Iran’s Supreme Leader Ayatollah Ali Khamenei led prayers earlier today at a massive funeral ceremony in Tehran for Iranian President Ebrahim Raisi, who died in a helicopter crash Sunday that also killed Iran’s foreign minister and other officials. Raisi will be buried Thursday in his hometown of Mashhad.
In news from Sudan, Doctors Without Borders reports at least 85 people have died in recent days in fighting in the Darfur city of El Fasher. This comes as the United Nations is warning a genocide may already be occurring in Sudan. Alice Wairimu Nderitu, the U.N. special adviser on the prevention of genocide, addressed the U.N. Security Council.
Alice Wairimu Nderitu: “I would like today to raise my alarm in a clear and unequivocal way about the ongoing situation in Sudan. The situation today bears all the marks of risk of genocide, with strong allegations that this crime has already been committed.”
A Greek judge has dismissed a case against nine Egyptian men accused of smuggling migrants in the Pylos shipwreck that killed some 600 people last June. The decision came just after the men’s trial began. The accused men had said they were being scapegoated and are themselves victims.
In the southern Mexican state of Chiapas, 14 people have been killed in attacks targeting local candidates ahead of the June 2 election. According to one tally, at least 134 people have been killed in politically motivated attacks in Mexico this year, including 24 political candidates. During a debate on Sunday, presidential front-runner Claudia Sheinbaum of the Morena party vowed to continue the policies of Mexican President Andrés Manuel López Obrador.

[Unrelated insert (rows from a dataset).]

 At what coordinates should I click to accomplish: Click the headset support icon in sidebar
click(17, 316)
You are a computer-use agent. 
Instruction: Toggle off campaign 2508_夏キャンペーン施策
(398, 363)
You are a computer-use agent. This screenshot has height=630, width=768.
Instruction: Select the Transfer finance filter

Claudia Sheinbaum: “We are going to build a future of peace and prosperity. Our country’s transformation has already begun, and we will continue it. We have results, and we are going to take them to the whole country.”
Sheinbaum’s top challenger, Xóchitl Gálvez, accused the current government of failing to fight organized crime.

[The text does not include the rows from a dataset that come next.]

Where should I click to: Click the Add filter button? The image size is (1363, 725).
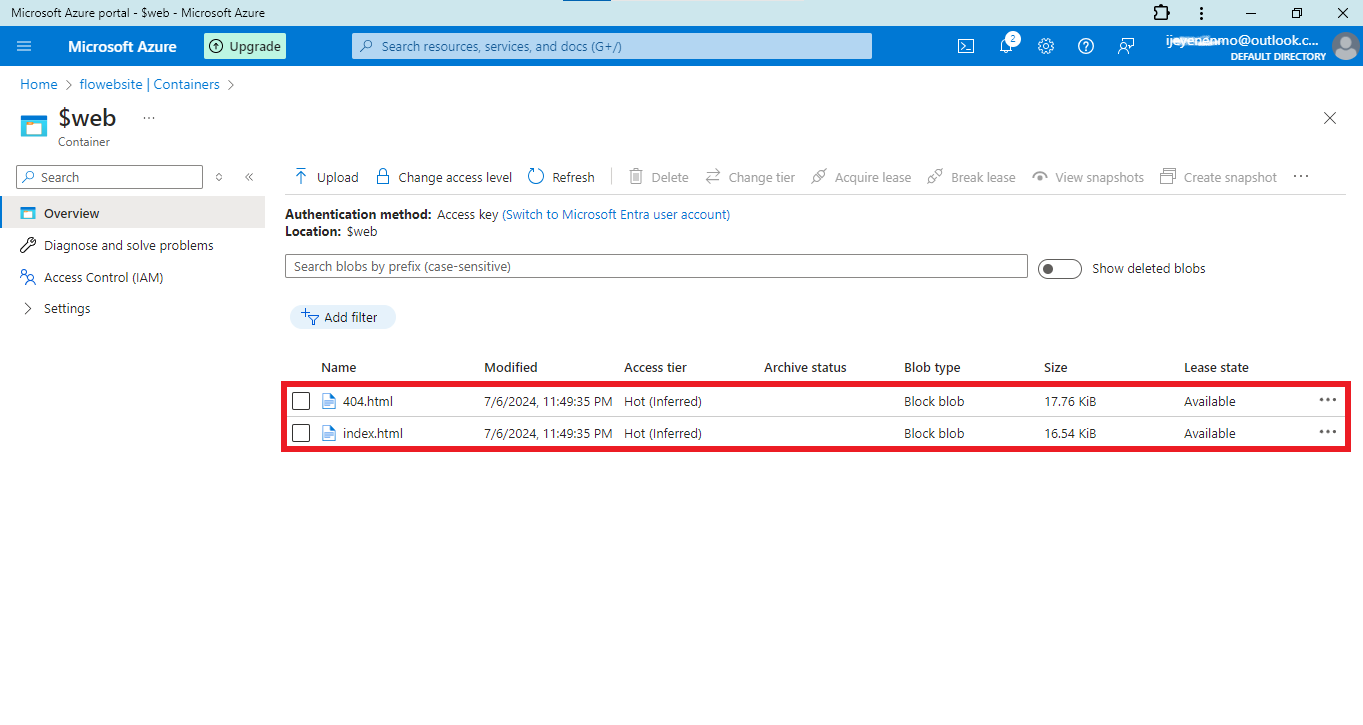click(x=342, y=317)
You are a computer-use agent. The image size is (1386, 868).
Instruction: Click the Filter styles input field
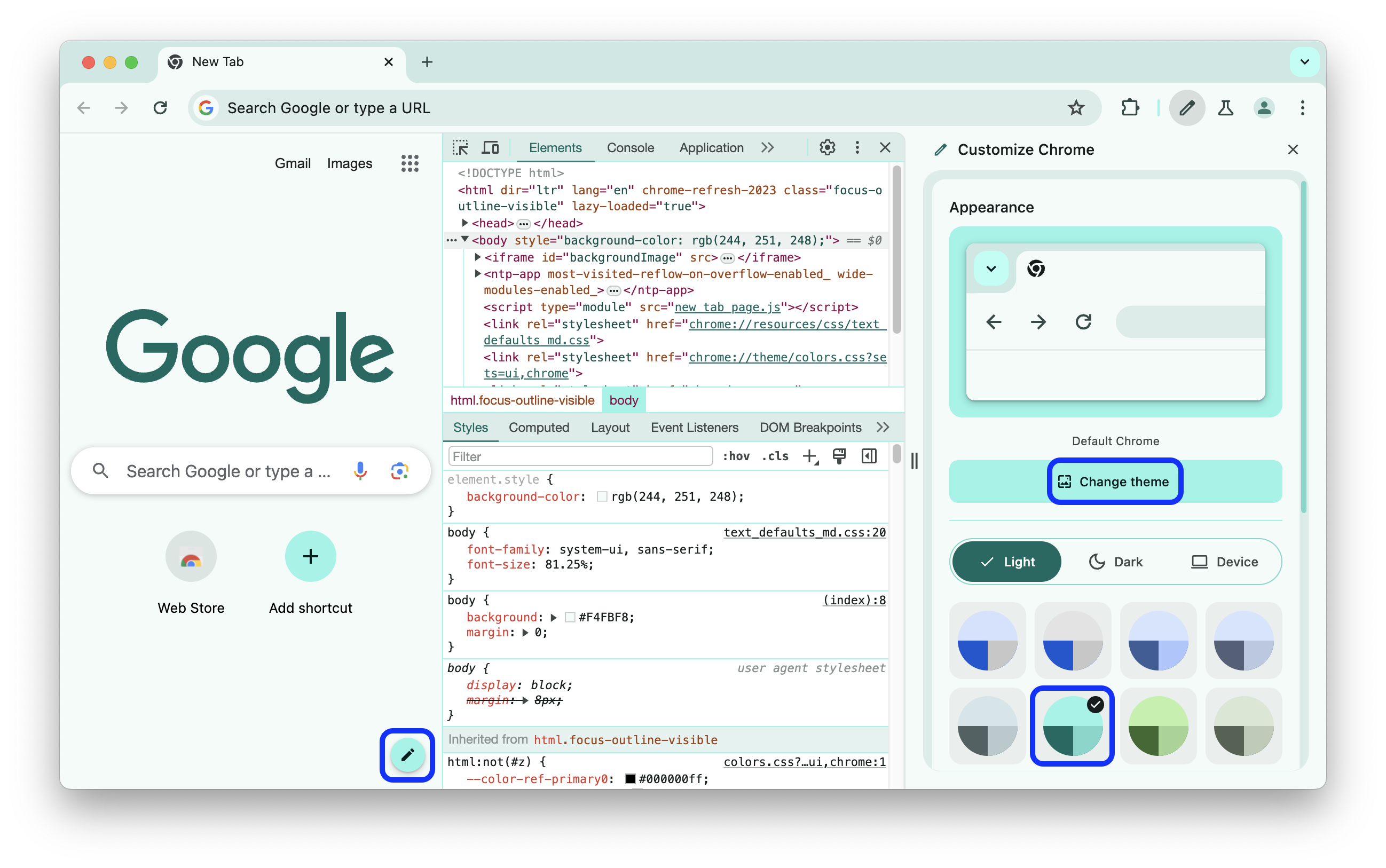click(582, 456)

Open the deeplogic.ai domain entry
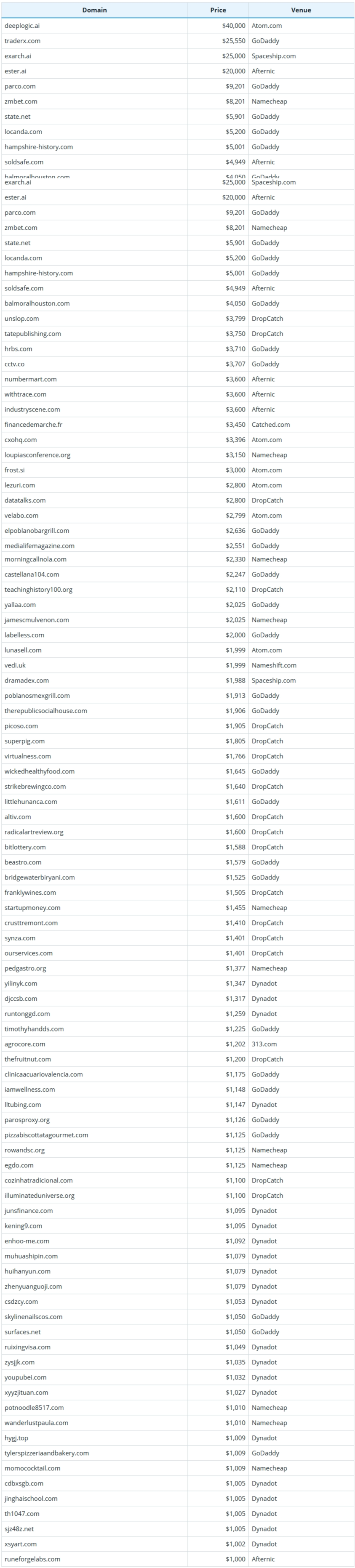[x=22, y=26]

Xóchitl Gálvez: “Security has been a failure in this six-year term. A hundred eighty-six thousand people have been murdered, and 50,000 people have disappeared. What has been the strategy of this government? To hand the country over to organized crime. I propose a new security strategy: no more hugs for the criminals.”
If either of the two front-runners win, they will become the first woman president in Mexico’s history.
The cultural historian and author H. Bruce Franklin has died at the age of 90. Franklin was a former Air Force navigator and intelligence officer who became radicalized by the U.S. war in Vietnam. In 1972, he became the first tenured professor to be fired by Stanford University after the school accused him of inciting students to take over a campus computer center, which had ties to the U.S. military. He later taught at Rutgers University in Newark. He was the author of 20 books on topics ranging from the Vietnam War to Herman Melville. He appeared on Democracy Now! in 2000, where he spoke about Vietnam.
H. Bruce Franklin: “American fantasies made it possible for us to participate in that war, to carry out the most systematic destruction of a nation that any nation has ever done in history, and part of the time thinking that we were there for good reasons, to defend peace and democracy and so on. That was all based on fantasies.”